### PASSAGE

The LVIA presence in Kenya

The first presence of the LVIA in the country goes back to 1967 when technicians and volunteers were sent to the region of Meru. The work carried out at the health centre of the Tigana mission was preparatory for the start, in the following years, of two integrated development projects.
The first project was approved by the Ministry for Foreign Affairs in 1973 and ended in 1978. It carried out interventions in the health sector (construction of hospital wards, courses of preventive medicine), in the water sector (building of aqueducts, water vessels, water tanks, wells) and in the agricultural sector (improvement and diversification of cultivation, introduction of draught animals, support for commercialization and for microcredit). The second project which began in 1985 and ended only in 1992 intended to consolidate the results obtained with the first intervention. Between the first and the second, however, LVIA maintained a strong presence in the area, continuing to support the health centre with the provision of diagnostic equipment and contributing to the building of a new wing for administrative services and out-patients departments.
 
A water point

Parallel to the actions started in 1973 at the health centre of the Tigana mission, in Mikinduri LVIA promoted an intervention in the agricultural sector with the construction of an animal husbandry centre intended for the training of young people, equipped with lecture theatre, laboratory, storage and related materials, dormitory and refectory.

In the subsequent year LVIA started a new three-year project in the Lake Turkana region on the invitation of the local bishop and the government authorities. The actions concern the fishing sector (training in the use of fishing techniques compatible with the available fish resources, arrangement of structures for the conservation and commercialization of fishing) and the tourism sector (training of staff with regard to local traditions and culture).

### TASK TO COMPLETE
According to the text on the LVIA in Kenya, in what year were technicians and volunteers first sent to the region of Meru? The lines that come next are separate material, unrelated to the text on the LVIA in Kenya.

### DATASET RECORDS

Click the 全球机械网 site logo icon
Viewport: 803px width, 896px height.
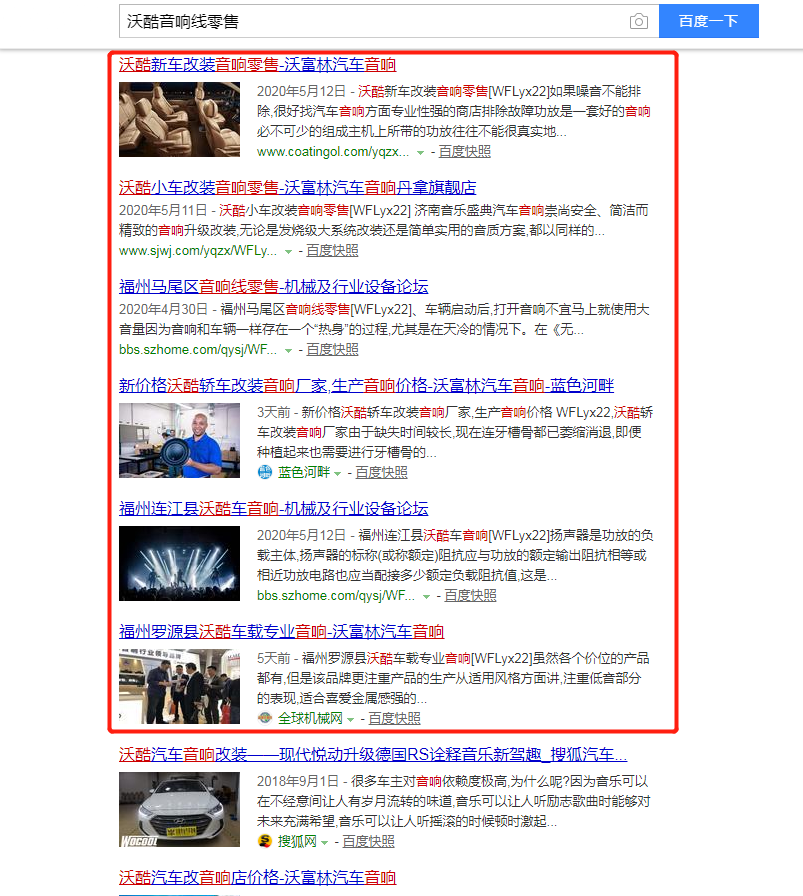(x=265, y=718)
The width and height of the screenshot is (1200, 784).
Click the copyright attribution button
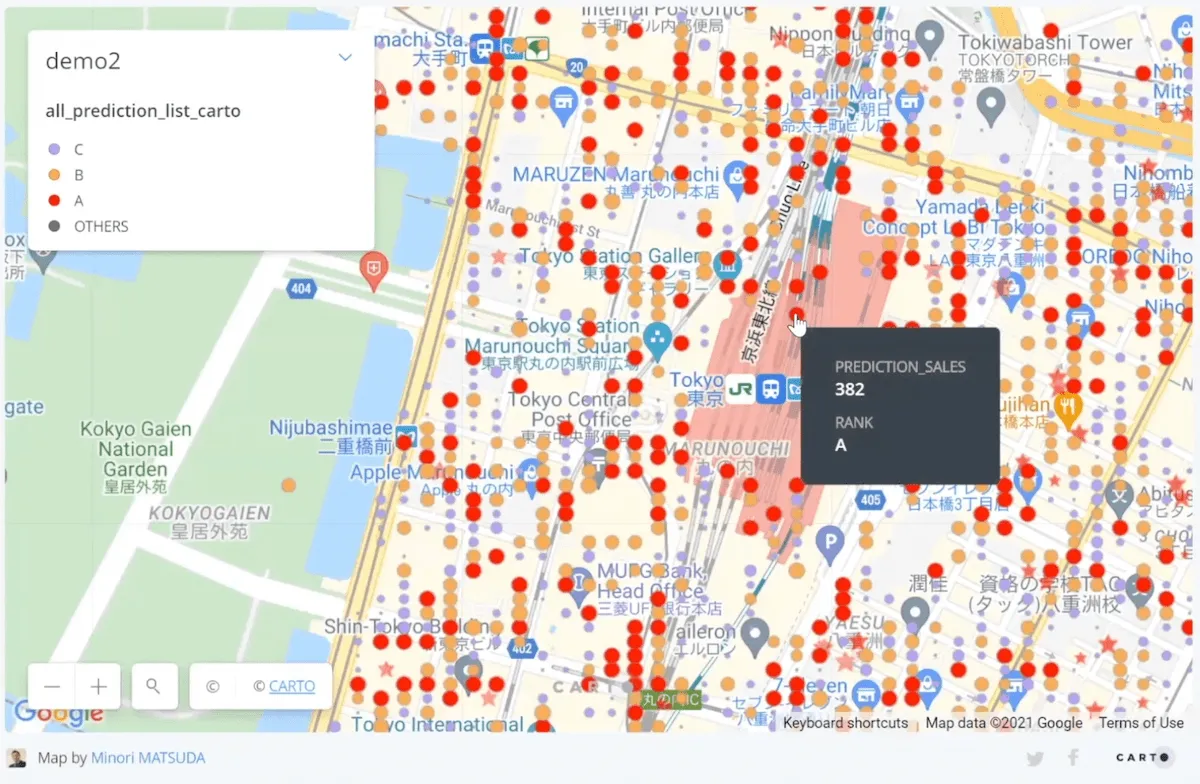[x=212, y=687]
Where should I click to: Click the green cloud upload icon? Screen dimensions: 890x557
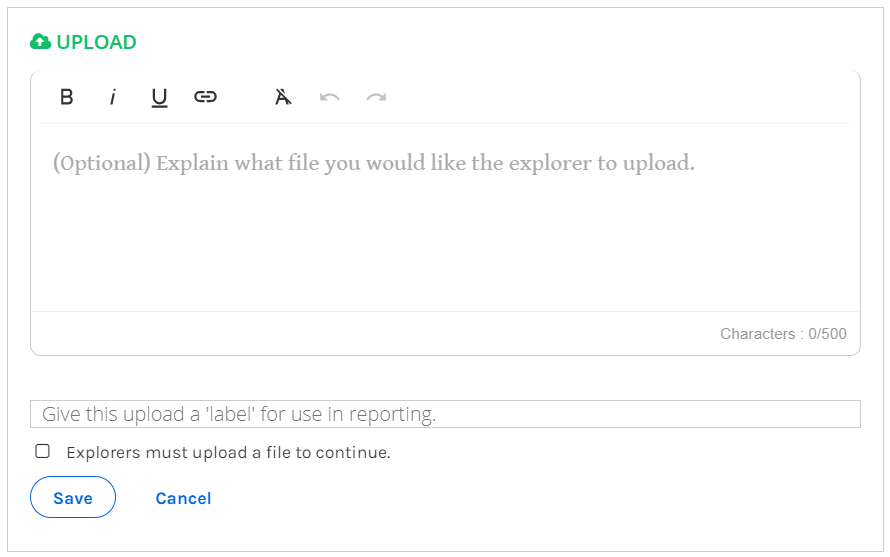[x=40, y=42]
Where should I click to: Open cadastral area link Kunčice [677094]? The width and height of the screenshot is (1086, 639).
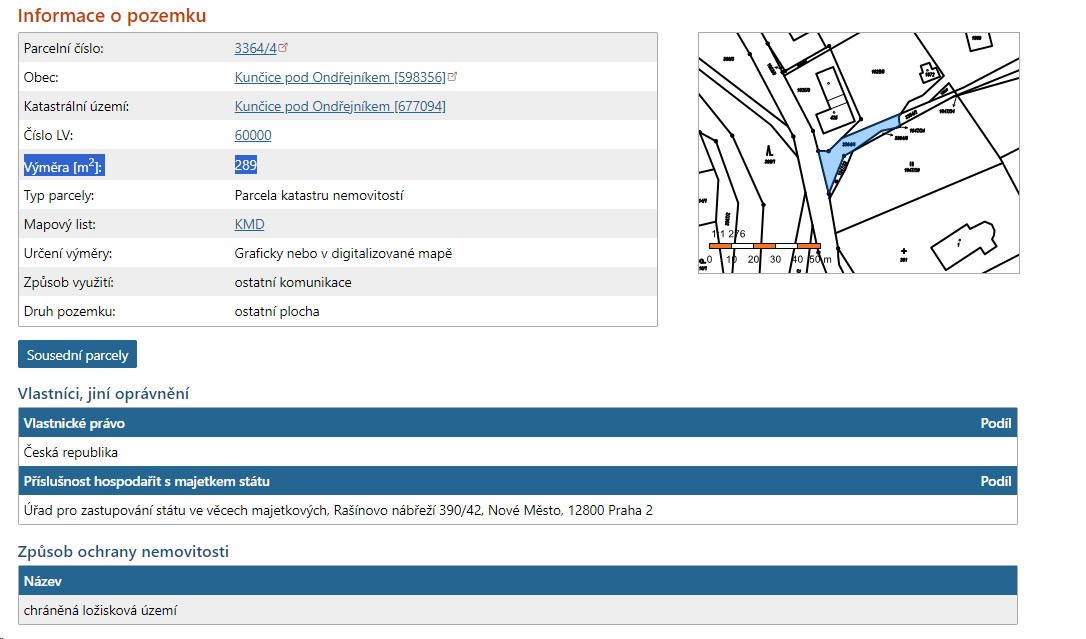340,106
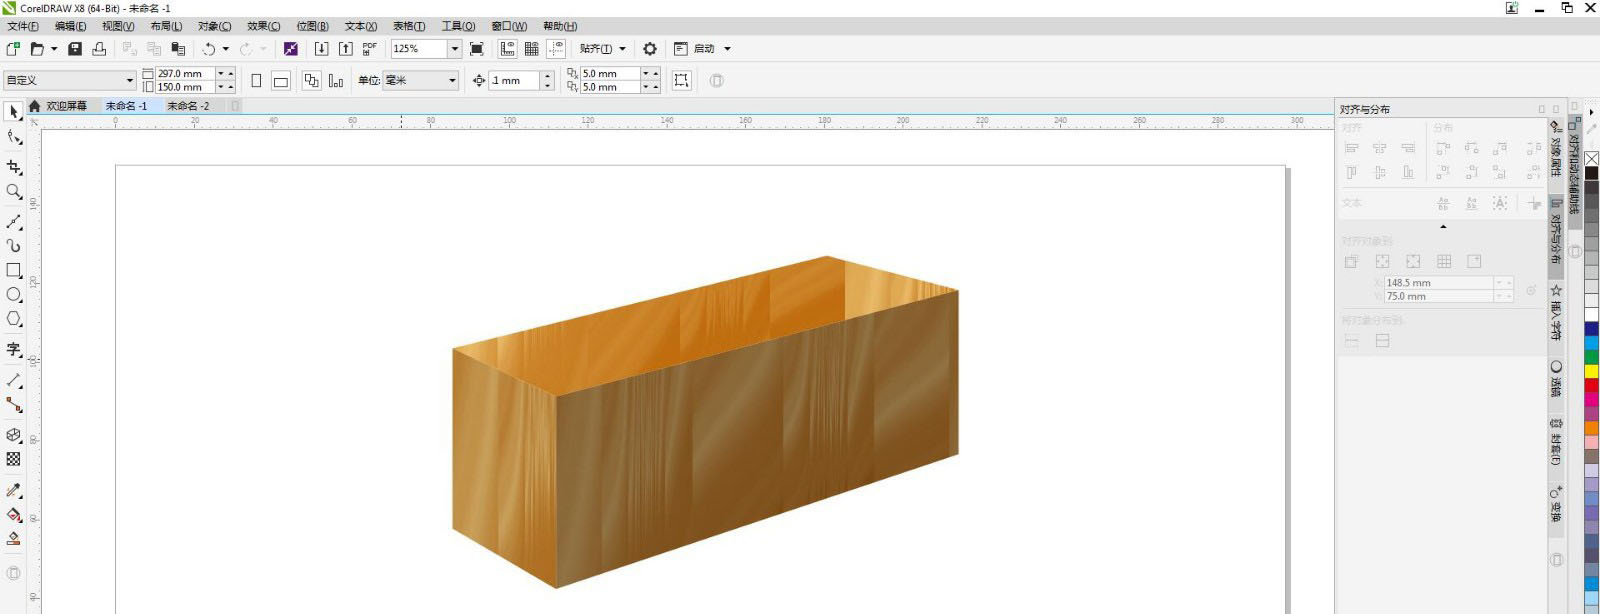Switch page to portrait orientation

(256, 81)

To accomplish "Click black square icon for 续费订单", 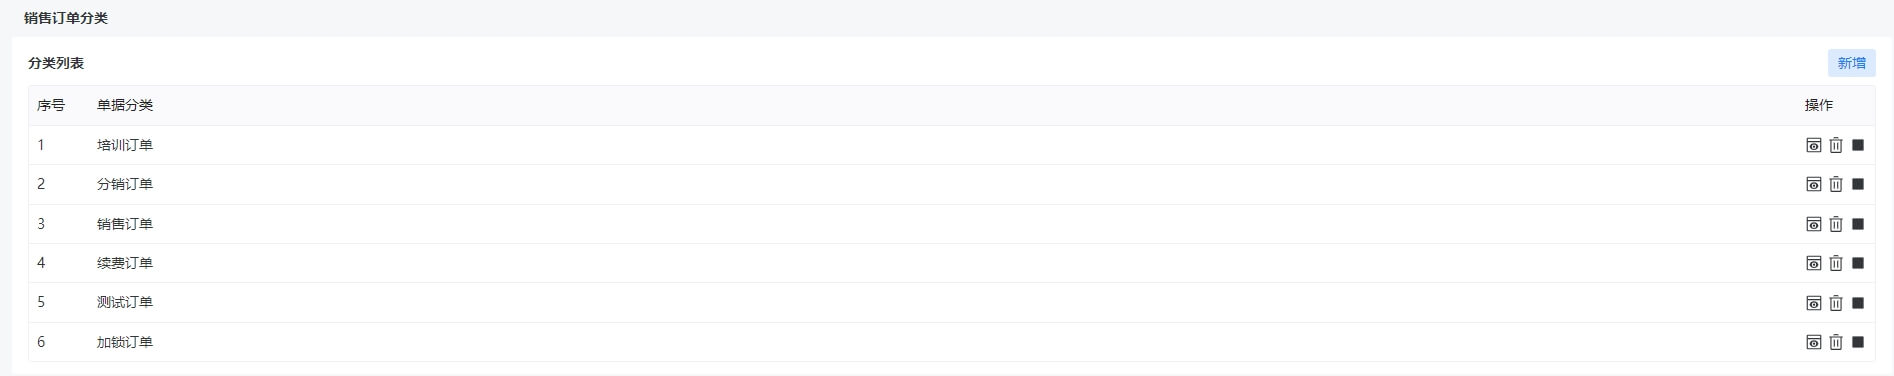I will (1858, 263).
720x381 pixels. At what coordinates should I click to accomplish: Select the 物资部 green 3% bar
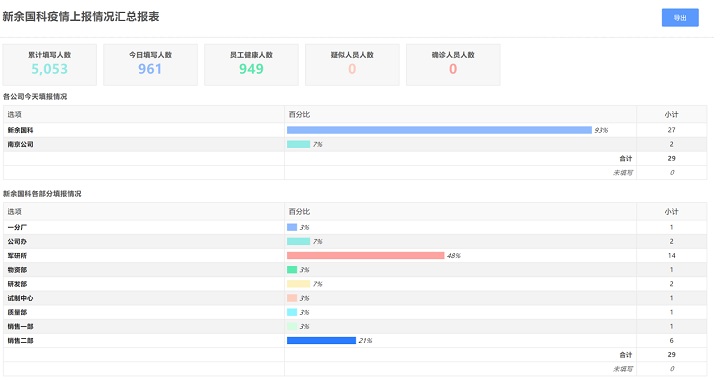point(292,269)
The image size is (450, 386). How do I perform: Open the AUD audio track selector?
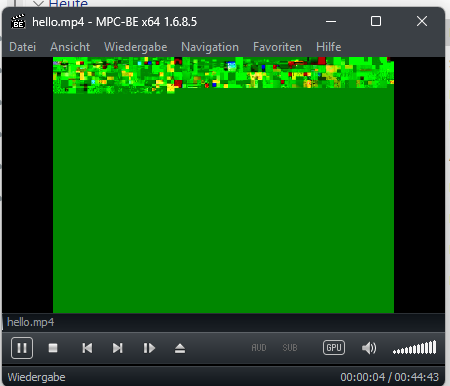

### EXERCISE ANSWER
1967